Fine Dining Experience Should Not Include Foul Odors

By March 6, 2013February 24th, 2020Hospitality

The restaurant sector is primed for a rebound in 2013. According to new data available from the leading foodservice database and analytics company, CHD Expert, for the first time in three years restaurant openings experienced a net increase throughout the United States.

Put simply, as the economy begins to recover, more people can dine out. While this is welcome news for many in the restaurant business, it does not mean that restaurant owners and managers can relax.  It is just as important as ever to maintain quality and efficiency. Exceptional food, service and atmosphere cannot be neglected.

One area that can easily cause a restaurant’s decline is foul odor.  Most of us are all too familiar with “the restaurant kitchen smell,” and we do not mean the enticing aromas of freshly prepared specials. No matter how clean or well maintained a restaurant is, some smells invariably make their way around – whether they’re rank odors from wet kitchen mats, to stale body odor from double shifts behind hot stoves – bad smells can easily happen.

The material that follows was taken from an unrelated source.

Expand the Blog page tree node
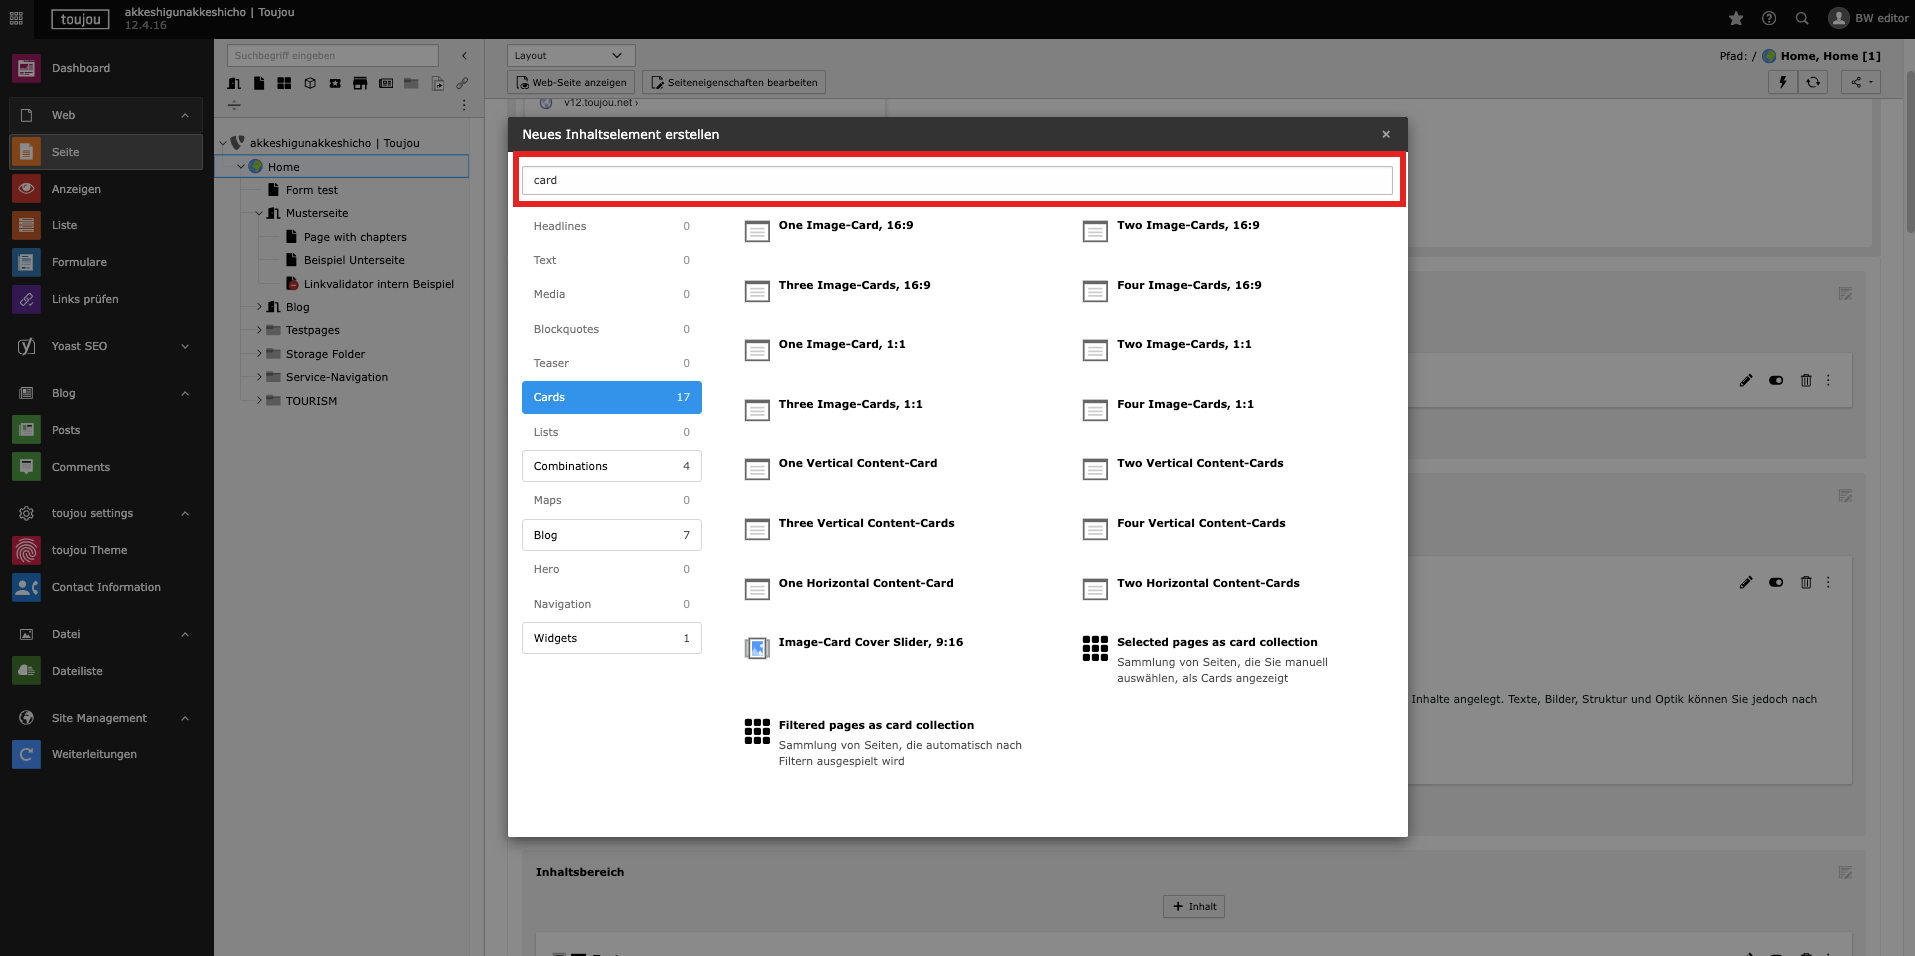 (x=259, y=307)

According to a Harris Interactive survey, 85 percent of U.S. adults would never return to a restaurant with an unpleasant odor.  That’s a big number and should be taken seriously. And no restaurateur wants to risk a bad review because of a foul odor. In the cutthroat world of the restaurant industry, one bad review could seriously jeopardize a restaurant’s reputation.

The right odor management strategies can ensure a fresh-smelling dining experience, which will keep consumers and reviewers alike focused on what matters most, delicious meals.